What needs to be done
What lines in this listing contain the string "will"? Report each one by copying it.

Extracted records
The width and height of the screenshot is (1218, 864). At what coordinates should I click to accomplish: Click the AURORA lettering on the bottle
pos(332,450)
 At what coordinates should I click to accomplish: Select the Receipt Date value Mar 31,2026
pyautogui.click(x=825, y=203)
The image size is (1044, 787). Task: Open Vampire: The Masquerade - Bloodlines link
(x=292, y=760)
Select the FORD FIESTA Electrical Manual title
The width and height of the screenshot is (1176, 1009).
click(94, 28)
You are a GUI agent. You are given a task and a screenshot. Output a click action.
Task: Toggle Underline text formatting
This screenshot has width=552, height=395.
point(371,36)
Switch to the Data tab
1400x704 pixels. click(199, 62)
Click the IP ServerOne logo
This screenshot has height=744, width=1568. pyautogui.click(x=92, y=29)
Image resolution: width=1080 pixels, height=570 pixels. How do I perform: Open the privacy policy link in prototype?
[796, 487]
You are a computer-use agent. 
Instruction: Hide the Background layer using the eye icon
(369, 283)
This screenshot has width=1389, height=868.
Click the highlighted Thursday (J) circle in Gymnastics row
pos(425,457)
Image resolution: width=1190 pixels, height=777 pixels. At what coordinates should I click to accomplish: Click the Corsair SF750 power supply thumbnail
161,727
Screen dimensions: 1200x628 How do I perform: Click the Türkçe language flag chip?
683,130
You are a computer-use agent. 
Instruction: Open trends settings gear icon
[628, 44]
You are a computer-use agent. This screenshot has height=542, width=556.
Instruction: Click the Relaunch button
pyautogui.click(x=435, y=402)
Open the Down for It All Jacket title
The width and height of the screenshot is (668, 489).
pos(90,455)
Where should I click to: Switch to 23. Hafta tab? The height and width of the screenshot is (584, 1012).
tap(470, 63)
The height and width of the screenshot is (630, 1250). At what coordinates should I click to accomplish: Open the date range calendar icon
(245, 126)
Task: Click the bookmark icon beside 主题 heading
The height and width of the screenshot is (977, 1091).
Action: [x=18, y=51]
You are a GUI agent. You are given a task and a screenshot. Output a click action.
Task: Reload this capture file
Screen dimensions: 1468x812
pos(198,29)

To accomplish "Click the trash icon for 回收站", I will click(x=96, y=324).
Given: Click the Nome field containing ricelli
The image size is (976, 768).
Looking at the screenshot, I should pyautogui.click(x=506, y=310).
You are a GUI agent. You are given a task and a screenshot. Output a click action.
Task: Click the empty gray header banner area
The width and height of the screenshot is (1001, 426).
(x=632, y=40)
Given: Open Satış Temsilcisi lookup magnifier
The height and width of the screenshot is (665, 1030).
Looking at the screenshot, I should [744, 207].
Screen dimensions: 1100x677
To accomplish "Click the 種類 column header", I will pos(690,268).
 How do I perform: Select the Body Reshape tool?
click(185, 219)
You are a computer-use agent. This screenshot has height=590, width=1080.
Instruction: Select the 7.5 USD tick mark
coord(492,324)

Answer box
To accomplish "Click the trash icon for 回收站", I will click(x=96, y=324).
To accomplish "Click the 種類 column header", I will pos(690,268).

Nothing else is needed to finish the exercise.